Raw data
⟨
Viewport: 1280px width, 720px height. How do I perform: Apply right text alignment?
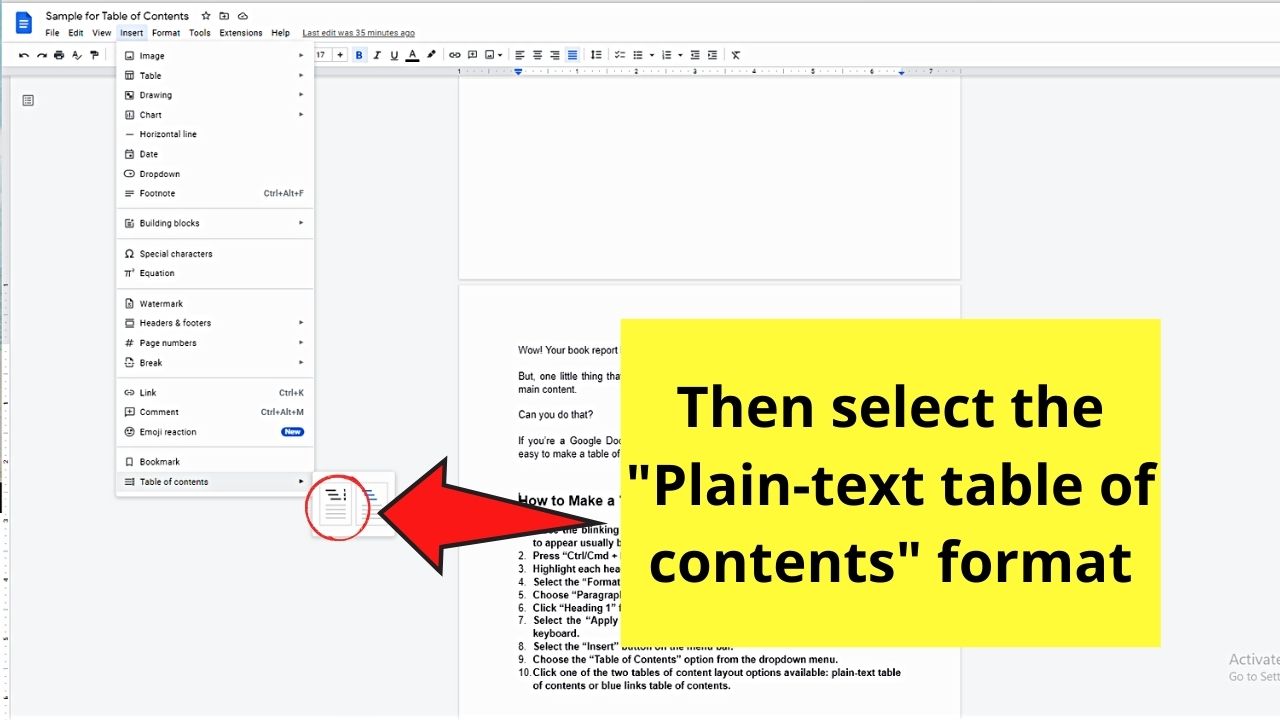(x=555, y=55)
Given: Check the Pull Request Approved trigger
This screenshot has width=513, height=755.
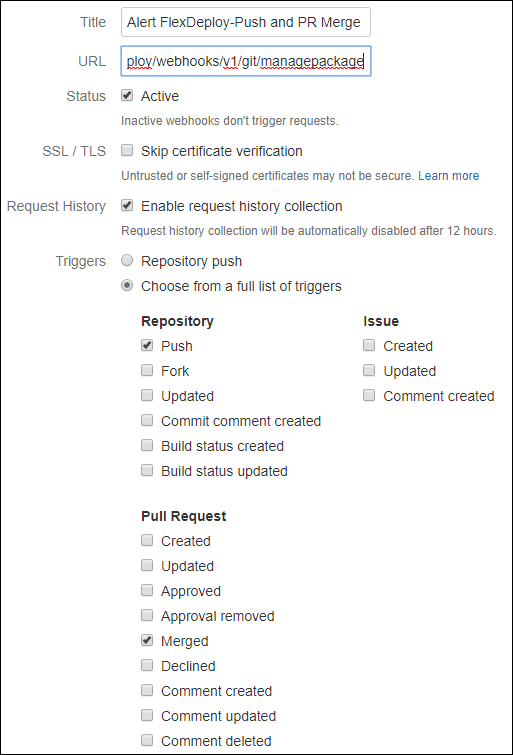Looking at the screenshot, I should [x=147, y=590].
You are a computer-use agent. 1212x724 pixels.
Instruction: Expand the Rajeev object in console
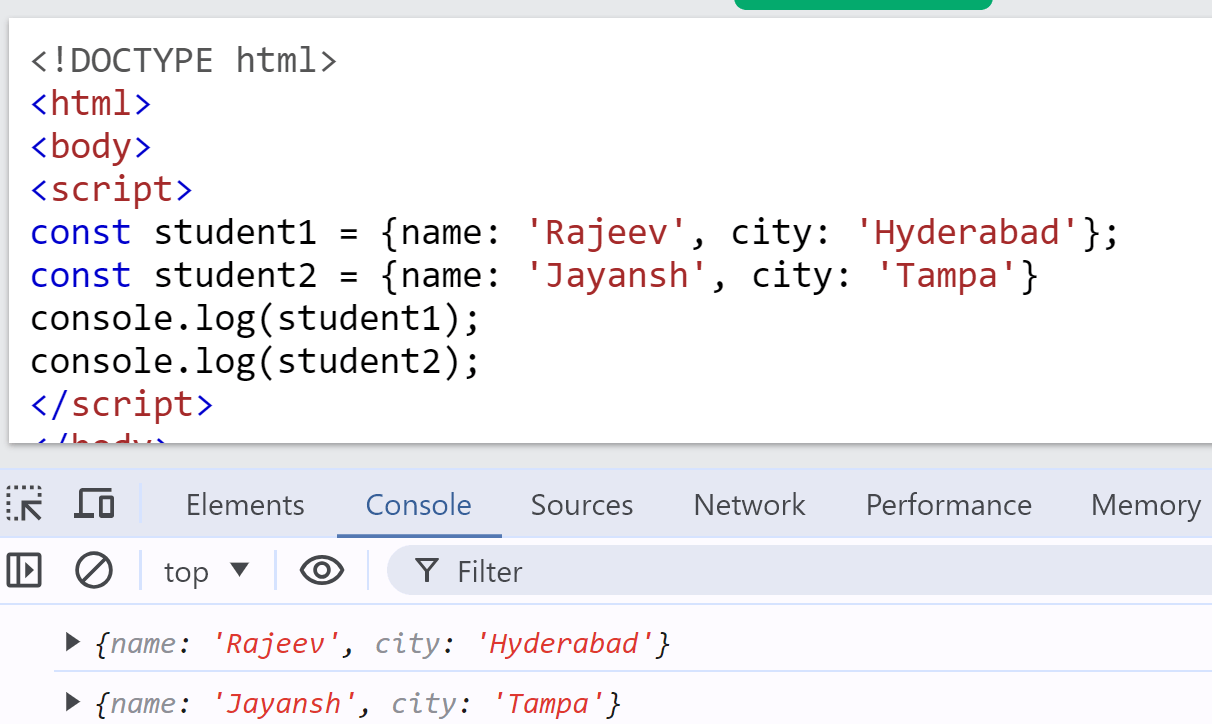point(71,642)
⟩
What you have to do
From the line containing "Instruction: Expand the" down to the final line of the material above, reproduce each line exactly and include no images.

Result of this exercise
Instruction: Expand the Rajeev object in console
point(71,642)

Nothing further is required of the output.